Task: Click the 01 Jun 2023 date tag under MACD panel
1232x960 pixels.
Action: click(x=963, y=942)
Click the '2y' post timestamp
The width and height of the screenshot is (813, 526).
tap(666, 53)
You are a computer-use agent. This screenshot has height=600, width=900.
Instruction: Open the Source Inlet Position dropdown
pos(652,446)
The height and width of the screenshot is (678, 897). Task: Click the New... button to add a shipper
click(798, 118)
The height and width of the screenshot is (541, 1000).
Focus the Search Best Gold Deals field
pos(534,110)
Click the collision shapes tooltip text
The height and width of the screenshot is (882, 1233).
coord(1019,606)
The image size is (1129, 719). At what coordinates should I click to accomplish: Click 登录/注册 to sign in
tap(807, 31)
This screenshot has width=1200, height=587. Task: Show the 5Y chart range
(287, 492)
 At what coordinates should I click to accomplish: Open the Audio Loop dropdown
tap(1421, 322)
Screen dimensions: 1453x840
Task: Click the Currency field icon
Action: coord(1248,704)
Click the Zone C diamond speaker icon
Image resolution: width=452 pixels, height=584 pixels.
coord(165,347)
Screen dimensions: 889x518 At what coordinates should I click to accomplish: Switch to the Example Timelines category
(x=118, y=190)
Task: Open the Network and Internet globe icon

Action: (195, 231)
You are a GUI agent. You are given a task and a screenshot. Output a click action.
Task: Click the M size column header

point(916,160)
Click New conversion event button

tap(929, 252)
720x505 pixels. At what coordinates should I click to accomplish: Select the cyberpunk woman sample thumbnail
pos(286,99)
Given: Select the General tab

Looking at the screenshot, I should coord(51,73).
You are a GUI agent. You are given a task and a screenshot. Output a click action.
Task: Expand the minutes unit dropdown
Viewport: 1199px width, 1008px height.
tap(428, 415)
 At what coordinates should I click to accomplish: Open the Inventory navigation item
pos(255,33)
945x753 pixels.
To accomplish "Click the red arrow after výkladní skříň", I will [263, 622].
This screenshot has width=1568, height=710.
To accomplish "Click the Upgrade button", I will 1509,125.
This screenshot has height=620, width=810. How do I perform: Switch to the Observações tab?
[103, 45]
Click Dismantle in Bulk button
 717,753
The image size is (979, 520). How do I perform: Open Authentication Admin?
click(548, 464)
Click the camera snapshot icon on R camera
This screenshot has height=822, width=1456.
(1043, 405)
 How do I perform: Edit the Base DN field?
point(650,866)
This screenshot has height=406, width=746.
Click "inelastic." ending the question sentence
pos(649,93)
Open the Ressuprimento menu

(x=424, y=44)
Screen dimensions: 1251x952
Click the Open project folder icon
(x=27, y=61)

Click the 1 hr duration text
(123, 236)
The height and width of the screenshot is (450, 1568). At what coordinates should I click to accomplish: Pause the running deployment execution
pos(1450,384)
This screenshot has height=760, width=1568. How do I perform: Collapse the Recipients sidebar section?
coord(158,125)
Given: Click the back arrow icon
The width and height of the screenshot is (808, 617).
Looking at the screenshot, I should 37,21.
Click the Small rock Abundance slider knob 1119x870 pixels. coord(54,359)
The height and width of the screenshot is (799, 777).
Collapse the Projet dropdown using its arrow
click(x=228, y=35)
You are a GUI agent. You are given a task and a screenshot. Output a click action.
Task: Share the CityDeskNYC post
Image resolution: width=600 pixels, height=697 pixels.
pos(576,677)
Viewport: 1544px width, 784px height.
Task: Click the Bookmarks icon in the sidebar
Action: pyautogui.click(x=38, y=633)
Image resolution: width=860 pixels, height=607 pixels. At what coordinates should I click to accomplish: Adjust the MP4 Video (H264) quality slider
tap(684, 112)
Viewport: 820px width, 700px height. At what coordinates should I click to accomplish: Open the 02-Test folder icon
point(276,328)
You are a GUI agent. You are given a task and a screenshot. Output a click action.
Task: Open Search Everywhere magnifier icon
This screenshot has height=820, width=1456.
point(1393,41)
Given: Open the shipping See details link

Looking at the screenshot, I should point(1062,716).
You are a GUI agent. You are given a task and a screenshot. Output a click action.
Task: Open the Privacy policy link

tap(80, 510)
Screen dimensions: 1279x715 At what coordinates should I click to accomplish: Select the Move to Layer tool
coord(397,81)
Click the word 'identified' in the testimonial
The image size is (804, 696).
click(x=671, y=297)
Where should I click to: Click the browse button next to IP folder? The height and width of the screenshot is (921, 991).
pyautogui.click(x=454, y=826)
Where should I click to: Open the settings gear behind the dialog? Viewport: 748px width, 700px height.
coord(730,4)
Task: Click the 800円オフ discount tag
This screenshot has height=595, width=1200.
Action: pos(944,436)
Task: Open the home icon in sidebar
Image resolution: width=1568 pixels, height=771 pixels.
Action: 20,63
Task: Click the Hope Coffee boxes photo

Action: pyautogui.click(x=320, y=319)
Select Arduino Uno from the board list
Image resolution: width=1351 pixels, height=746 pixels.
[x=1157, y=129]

§ **What you have to do**
Every line above with the string "post" in it needs to be copied.

§ **Your response**
Click the '2y' post timestamp
Task: Share the CityDeskNYC post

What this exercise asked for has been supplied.